The first example (row 5) is labeled as an example (news story about Wikipedia and Bitcoin). The preference is set as 1 as the first question (How did Wikipedia’s decision affect the free web-based encyclopedia?) is judged to be more interesting than question 2 (How long will Wikipedia stop accepting cryptocurrency donations? which asks about a detail that might not be stated).

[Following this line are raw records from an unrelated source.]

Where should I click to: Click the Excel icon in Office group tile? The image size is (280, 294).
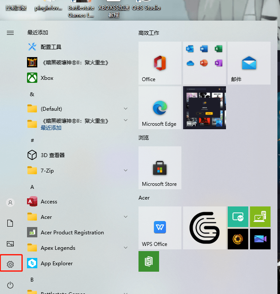(x=219, y=49)
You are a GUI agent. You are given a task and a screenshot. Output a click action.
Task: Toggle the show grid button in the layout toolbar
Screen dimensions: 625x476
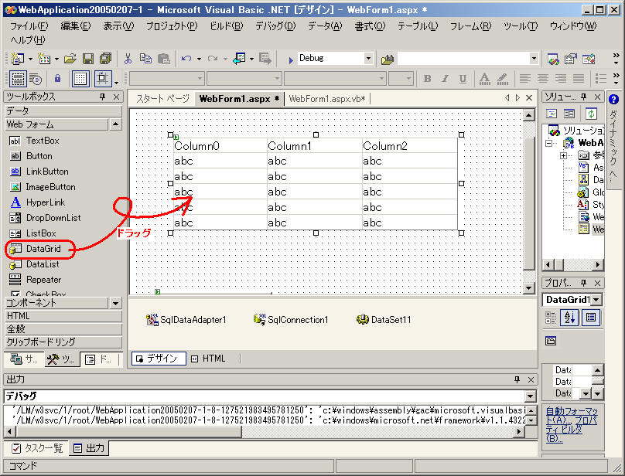click(x=80, y=79)
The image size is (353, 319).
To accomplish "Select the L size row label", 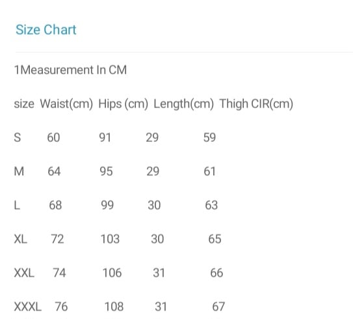I will (x=17, y=205).
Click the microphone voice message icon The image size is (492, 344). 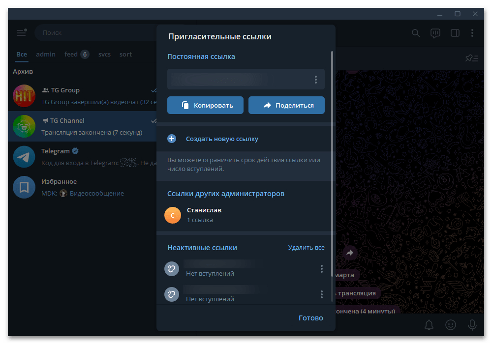click(472, 325)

Figure A2: Instructions for the annotation of the preference over question interestingness

Appendix F Coverage Diversity Category Examples

Vague Questions (14%)
Where did the investigators get the data from?
Data reported in Morbidity and Mortality Weekly Report did not demonstrate an increase in pediatric hepatitis […] [] the link between hepatitis cases in children and COVID is inconclusive, but data from all around the world suggests it exists [] and about 14 percent of hospitalized patients are admitted into intensive care, the commission said, citing research data from Europe. []
Reasoning: The sources are not discussing the same data as the question is vague.
No Discord (2%)
When did China have access to TikTok’s database?
[…] between September 2021 and January 2022. [] […] between last September and January this year. []
Reasoning: The relative and absolute dates refer to the same period, this is an error induced by the consolidation module.
Level of Detail (79%)
What was the TikTok report about?
the access that China still has over the US region […] [] China-based engineers working for Tiktok have repeatedly accessed TikTok’s US user data [] […] audio from more than 80 internal meetings of the popular social media platform has been leaked, exposing Chinese-based TikTok employees repeatedly accessing US user data []
Reasoning: From left to right, the sources reveal a little, moderate, and fine level of detail in answering the question.
Different Aspects (66%)
Why would LEGO receive $56 million?
The company will be eligible for […] performance grants as part of the CommonWealth’s Major Employment and Investment Program. [] Lego will be eligible to receive a grant […] based on an investment of $1 billion and the creation of jobs in excess of 1,760 […] []
Reasoning: The left source answers from a political perspective, whereas the right source gives an economics perspective.
Different Sentiment (41%)
What impact does the strike action have on Network Rail?
as the national strike […] is likely to cause disruption to travel. [] The high-profile walk-outs will also have a shattering knock-on impact on local and national rail services [] Rail services have been ravaged - down more than 80% across the North West []
Reasoning: Source on the left is neutral, and the middle and right sources gradually get stronger in sentiment.
Different Reasons (22%)
How did the Israeli observation balloon crash?
[…] an Israeli balloon crashed and fell in Northern Gaza Strip [] […] the military said it became disconnected from its anchor for unknown reasons. [] The Palestinian resistance in Gaza announced on Friday that it had shot down an Israeli military surveillance balloon […] []
Reasoning: Source on the left is not specific, but the middle and right sources give contradicting reasons for the balloon crash.
Table A2: Examples of the two types of errors found in our manual analysis (Vague and No Discord Questions), as well as the four types of diversities surfaced by the discord questions.